Think this is the Derelict Places debut for this wonderful bit of Victoriana.

The History:

Built in 1881 Bracebridge Pumping Station was part of Worksop's new sewage system. It used two steam-driven beam engines (together with a travelling crane) to pump the sewage to the effluent processing facility. The engine was coal-fired, with the coal being brought in from nearby Shireoaks Colliery by boat via the Chesterfield Canal. Like many Victorian pumping stations it was built with no little style, designed in an Italian Romanesque style including ornate cast-iron columns and a spiral staircase. Apparently these remain inside (the columns are most definitely visible on external view).

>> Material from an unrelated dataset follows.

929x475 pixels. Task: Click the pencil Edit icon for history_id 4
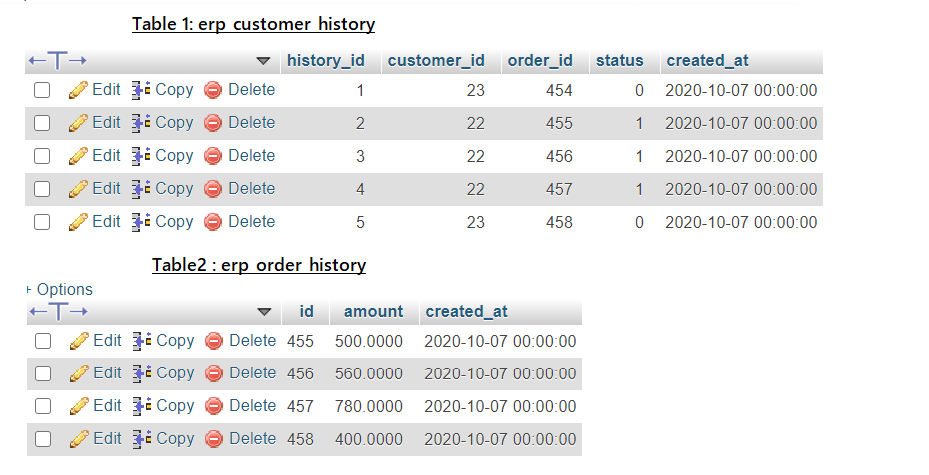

Now Grade II Listed, the building along with 1.33 acres of land is currently on the market with Mellor & Beer of Worksop. It has planning consent for a 2/3 Storey extension and alterations to provide 24 flats (two of which would be in the pump-house itself). 

The Explore:

A bit of a spur-of-the-moment explore as I was passing through Worksop. Easy enough to get into the site but not the pumping station itself as all of the entrances have all been breeze-blocked up. There was a rope tied to one of the far-sided windows. It would have then been a matter of squeezing through one of the iron window frames. Not feeling quite up to this challenge I contented myself with external views of this very stylish Victorian creation.

The pictures:


img7717 by HughieDW, on Flickr


img7718 by HughieDW, on Flickr


img7732 by HughieDW, on Flickr


img7719 by HughieDW, on Flickr


img7720 by HughieDW, on Flickr


img7722 by HughieDW, on Flickr


img7723 by HughieDW, on Flickr


img7725 by HughieDW, on Flickr


img7726 by HughieDW, on Flickr


img7729 by HughieDW, on Flickr


img7728 by HughieDW, on Flickr

Thanks for looking.


----------



## andylen (Sep 5, 2016)

Nice set there, Thanks for sharing, well taken.


----------



## degenerate (Sep 5, 2016)

Lovely Hughie! Looks like a magnificent building


----------



## fluffy5518 (Sep 5, 2016)

Wow !! Thats lovely, thanx for posting !


----------



## The Wombat (Sep 5, 2016)

That looks a beautiful building 
Nice work Hughie


----------



## krela (Sep 5, 2016)

Such a beauty!


----------



## Brewtal (Sep 5, 2016)

That's beautiful mate, nice one!


----------



## smiler (Sep 5, 2016)

That's a bit good Hughie, Loved it, Thanks


----------



## UrbanX (Sep 5, 2016)

What a beautiful building! 
What you need is a ladder...  
Great photos, thanks for sharing


----------



## HughieD (Sep 5, 2016)

UrbanX said:


> What a beautiful building!
> What you need is a ladder...
> Great photos, thanks for sharing



Cheers mate...and yes, one of those telescopic ladders is exactly what I need (or longer legs+arms)


----------



## Rubex (Sep 6, 2016)

Beautifully photographed HughieD


----------



## shatners (Sep 6, 2016)

Nicely done Hughie


----------



## Conrad (Sep 6, 2016)

Beautiful brick work, nicely done.


----------